S. 340. sprechen Sie ja ein ordentliches Abschreckungsanathem über unberufene Sanskritschüler aus. Indeß ist es, glaube ich, wirklich so, daß gewisse Schwierigkeiten, auch bei aller Ausbildung der Hülfsmittel, immer dieser Sprache eigenthümlich bleiben werden. Wenigstens fühle ich an mir, daß man, auch bei eifrigem Studium, lange ein sehr armseliger Schüler bleibt.

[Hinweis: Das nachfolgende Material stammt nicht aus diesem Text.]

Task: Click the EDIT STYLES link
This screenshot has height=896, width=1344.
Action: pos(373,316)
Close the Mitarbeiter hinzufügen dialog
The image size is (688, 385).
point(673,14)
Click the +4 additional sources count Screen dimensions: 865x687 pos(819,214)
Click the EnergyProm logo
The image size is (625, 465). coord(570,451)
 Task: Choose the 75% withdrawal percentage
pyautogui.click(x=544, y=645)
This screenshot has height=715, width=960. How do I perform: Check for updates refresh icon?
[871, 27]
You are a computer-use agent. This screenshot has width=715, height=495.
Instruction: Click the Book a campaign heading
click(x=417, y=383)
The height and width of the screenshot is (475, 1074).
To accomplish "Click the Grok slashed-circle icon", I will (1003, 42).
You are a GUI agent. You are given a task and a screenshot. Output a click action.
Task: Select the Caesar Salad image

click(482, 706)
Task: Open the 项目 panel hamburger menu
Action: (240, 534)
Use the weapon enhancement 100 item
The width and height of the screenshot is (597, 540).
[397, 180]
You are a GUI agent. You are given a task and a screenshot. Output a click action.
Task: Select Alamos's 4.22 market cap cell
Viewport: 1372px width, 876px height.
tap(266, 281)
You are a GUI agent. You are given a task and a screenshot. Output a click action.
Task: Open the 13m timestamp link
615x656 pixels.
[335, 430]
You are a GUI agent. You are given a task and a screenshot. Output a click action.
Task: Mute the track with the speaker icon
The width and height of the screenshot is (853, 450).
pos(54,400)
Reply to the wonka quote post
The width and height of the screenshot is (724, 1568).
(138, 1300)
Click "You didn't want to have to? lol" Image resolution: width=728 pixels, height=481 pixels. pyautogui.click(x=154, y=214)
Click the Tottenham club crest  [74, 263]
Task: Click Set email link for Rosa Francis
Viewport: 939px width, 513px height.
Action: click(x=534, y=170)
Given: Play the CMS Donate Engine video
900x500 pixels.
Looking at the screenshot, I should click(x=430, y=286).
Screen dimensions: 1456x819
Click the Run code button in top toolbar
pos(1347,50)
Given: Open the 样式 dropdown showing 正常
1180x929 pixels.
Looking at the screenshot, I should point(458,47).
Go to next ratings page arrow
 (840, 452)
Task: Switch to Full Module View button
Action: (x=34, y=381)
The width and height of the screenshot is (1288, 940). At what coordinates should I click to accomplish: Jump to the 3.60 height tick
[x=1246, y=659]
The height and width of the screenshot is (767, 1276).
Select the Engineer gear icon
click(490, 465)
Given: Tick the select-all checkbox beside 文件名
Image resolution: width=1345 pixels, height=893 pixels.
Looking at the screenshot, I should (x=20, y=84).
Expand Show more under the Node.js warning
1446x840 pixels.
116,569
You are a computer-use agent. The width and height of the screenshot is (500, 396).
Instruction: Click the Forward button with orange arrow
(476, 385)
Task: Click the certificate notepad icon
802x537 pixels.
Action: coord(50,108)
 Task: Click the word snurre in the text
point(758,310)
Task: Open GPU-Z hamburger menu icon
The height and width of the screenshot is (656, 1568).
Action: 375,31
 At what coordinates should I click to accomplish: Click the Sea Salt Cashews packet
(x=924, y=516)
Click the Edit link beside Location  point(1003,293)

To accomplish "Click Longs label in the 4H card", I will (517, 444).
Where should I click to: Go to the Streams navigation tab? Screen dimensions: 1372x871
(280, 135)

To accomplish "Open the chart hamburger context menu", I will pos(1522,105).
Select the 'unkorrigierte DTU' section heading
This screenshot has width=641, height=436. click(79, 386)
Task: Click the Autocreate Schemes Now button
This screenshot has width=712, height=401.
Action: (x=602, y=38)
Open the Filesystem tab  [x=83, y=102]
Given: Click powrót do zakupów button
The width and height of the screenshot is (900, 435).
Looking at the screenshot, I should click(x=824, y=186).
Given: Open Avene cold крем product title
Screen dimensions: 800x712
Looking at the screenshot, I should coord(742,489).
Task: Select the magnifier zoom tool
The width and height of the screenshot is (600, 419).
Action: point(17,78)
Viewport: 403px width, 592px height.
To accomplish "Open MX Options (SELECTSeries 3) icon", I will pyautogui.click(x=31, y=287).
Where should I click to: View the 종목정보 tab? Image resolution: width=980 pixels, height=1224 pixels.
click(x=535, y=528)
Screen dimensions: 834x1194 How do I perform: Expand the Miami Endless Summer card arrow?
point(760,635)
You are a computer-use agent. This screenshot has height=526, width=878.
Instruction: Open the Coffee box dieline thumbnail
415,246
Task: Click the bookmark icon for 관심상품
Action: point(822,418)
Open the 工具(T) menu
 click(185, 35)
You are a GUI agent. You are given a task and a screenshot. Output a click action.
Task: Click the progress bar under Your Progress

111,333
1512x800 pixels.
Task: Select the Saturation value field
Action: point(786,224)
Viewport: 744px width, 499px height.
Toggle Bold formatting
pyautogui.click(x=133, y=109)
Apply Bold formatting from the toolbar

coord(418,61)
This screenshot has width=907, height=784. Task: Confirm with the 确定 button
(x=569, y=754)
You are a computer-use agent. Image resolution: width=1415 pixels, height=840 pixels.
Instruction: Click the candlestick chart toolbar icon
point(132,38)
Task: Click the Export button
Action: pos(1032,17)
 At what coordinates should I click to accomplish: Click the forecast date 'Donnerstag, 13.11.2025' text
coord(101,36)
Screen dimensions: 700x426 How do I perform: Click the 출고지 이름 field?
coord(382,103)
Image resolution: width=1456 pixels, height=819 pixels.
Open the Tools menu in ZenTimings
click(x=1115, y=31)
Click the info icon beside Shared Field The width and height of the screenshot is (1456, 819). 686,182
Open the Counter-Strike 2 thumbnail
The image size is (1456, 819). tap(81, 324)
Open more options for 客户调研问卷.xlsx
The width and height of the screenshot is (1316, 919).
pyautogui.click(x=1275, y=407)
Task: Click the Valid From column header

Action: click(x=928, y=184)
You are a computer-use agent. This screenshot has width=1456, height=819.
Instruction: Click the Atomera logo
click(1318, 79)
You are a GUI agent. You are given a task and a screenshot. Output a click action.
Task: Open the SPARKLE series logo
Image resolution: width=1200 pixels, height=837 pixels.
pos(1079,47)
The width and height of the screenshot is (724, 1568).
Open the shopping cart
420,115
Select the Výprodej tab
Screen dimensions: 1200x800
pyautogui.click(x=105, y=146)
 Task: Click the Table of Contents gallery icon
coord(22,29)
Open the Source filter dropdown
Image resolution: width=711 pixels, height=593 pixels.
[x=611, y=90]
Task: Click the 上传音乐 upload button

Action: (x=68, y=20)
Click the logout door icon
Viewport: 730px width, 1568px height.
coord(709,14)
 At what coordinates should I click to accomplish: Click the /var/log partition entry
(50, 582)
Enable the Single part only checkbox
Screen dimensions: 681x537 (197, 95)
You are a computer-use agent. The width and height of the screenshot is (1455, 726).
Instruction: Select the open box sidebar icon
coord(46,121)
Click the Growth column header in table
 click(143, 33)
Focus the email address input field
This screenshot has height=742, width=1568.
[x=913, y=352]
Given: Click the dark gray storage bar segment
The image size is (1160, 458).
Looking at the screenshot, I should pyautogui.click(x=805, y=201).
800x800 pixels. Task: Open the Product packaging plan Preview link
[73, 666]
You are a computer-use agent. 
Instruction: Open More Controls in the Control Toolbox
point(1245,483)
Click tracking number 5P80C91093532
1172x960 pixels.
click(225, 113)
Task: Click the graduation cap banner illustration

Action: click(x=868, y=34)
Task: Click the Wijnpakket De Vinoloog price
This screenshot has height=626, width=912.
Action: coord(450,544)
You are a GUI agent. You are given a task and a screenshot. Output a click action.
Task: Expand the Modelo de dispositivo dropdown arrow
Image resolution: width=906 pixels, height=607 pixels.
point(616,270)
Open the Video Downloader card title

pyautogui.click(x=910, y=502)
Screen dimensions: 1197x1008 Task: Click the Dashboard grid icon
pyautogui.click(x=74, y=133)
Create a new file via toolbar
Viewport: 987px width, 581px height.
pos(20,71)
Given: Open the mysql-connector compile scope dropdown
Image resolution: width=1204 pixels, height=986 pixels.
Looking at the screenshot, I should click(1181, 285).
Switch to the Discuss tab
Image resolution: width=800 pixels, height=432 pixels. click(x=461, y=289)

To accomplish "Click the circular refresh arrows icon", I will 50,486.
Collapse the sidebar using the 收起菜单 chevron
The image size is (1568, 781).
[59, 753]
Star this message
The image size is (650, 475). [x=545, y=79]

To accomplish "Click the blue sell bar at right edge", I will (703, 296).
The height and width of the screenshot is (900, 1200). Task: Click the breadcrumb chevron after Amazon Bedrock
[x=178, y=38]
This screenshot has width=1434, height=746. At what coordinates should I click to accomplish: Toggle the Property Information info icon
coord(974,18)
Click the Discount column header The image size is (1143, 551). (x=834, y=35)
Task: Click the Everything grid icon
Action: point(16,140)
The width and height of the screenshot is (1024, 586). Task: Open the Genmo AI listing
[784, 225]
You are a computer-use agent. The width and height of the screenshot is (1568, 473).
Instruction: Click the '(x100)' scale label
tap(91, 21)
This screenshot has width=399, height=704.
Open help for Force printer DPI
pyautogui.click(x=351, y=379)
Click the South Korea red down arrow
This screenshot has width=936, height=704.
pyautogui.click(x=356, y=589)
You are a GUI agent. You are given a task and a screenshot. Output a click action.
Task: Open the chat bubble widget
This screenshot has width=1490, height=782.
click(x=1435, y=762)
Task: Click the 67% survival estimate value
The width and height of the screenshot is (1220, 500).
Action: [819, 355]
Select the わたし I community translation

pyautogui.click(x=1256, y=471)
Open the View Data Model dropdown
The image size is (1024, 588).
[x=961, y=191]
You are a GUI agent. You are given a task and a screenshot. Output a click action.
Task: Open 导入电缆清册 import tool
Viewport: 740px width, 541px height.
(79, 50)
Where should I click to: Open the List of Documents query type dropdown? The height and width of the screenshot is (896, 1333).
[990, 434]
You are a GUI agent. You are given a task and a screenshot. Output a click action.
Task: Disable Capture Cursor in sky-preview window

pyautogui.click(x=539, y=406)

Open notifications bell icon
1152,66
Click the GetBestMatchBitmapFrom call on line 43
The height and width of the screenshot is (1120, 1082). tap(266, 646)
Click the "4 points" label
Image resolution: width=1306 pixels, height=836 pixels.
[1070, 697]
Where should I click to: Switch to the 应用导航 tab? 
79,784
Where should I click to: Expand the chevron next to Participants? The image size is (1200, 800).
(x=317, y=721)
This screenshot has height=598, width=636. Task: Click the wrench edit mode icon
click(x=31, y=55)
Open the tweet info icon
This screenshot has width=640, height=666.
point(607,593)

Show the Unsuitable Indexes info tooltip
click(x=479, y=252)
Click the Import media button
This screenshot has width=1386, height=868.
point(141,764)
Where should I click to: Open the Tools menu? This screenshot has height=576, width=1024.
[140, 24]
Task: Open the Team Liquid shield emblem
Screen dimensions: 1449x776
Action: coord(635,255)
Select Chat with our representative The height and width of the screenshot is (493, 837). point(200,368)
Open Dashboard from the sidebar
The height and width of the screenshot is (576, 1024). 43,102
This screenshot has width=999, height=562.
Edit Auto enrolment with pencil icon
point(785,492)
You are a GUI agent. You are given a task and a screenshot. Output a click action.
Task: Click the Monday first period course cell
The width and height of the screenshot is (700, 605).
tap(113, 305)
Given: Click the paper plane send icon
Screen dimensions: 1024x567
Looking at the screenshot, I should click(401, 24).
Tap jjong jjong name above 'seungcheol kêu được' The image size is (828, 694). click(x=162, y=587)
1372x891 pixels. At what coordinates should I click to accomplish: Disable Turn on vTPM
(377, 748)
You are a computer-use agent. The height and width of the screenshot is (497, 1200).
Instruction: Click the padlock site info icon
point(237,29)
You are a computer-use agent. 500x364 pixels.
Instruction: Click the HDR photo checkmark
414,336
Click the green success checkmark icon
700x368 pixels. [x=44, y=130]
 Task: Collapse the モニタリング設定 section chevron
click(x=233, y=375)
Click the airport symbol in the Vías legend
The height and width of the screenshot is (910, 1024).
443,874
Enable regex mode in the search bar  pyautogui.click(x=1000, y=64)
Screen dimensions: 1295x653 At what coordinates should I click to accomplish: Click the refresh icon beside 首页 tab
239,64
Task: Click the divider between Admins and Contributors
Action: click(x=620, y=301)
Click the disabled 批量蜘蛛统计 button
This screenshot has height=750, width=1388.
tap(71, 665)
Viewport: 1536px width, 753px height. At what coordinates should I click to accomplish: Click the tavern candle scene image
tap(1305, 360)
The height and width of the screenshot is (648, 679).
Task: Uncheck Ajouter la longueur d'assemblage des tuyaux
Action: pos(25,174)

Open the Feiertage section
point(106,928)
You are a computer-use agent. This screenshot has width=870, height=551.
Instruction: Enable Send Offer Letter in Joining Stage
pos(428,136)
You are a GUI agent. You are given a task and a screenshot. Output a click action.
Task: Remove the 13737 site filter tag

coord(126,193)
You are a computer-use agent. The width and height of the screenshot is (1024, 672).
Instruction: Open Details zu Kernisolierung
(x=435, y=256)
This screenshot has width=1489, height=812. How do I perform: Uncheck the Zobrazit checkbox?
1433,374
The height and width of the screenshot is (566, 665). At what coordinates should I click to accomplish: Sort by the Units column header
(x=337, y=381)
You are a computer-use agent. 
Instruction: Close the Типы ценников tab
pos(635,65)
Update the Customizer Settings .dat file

Der Irrthum mit nir und ni ist um so auffallender in Wilson, als Wilkins geradezu und deutlich, gerade wie Ew. Hochwohlgebornen, beide Partikeln, als Gegensätze angiebt.
Sie tadeln gewiß mit Recht die Schreibung Sunscrit S. 367. Sollte man aber nicht immer, wie auch Wilkins thut, Sanskrita Sprache sagen? Die Abkürzung ist nicht einmal dem Ohre ge[11]fällig. Ich gestehe, daß ich, ohne Ihre und Bopps Autoritaet, es unfehlbar thun würde.
Ein neues allgemeines Wörterbuch wird freilich nicht so bald zu Stande kommen, und ist, nach Wilson, auch, wie es mir scheint, kein so dringendes Bedürfniß. Allein ein nicht so weitschichtiges, und äußerst nützliches Unternehmen wäre ein Wörterbuch, oder wenn man will Vocabularium, das nur die gelesensten Hauptwerke umfaßte, aber da in die verschiednen Bedeutungen, vorzüglich der Verba eingienge und die Hauptstellen citirte. Umfaßte ein solches Wörterbuch den Hitopadesa, Ramayana, Mahabharat und Manuʼs Gesetze, so wäre im Grunde das Bedürfniß erfüllt. Denn wo dies Wörterbuch für andre Schriften nicht ausreichte, gienge man auf Wilson zurück, und hülfe sich selbst.
Mit großer Freude habe ich aus S. 367. gesehen, daß Sie eine eigne Grammatik hoffen lassen. Bleiben Sie ja bei diesem Gedanken. Wenige Dinge werden dem Studium so förderlich seyn.
Und nun bitte ich Ew. Hochwohlgebohrnen herzlich wegen der Länge dieses Schreibens um Verzeihung und empfehle mich Ihrem gütigen Andenken. Mit der hochachtungsvollsten Ergebenheit
der Ihrige,
Humboldt.
[12]
[10] 1) Ein sehr deutliches Beispiel des allein stehenden prati ist Nalus X. 11. Man könnte hier freilich sagen, die Praeposition sey vom Verbum getrennt, wie bisweilen im Griechischen. Aber dann wird es mehr ein Wortstreit.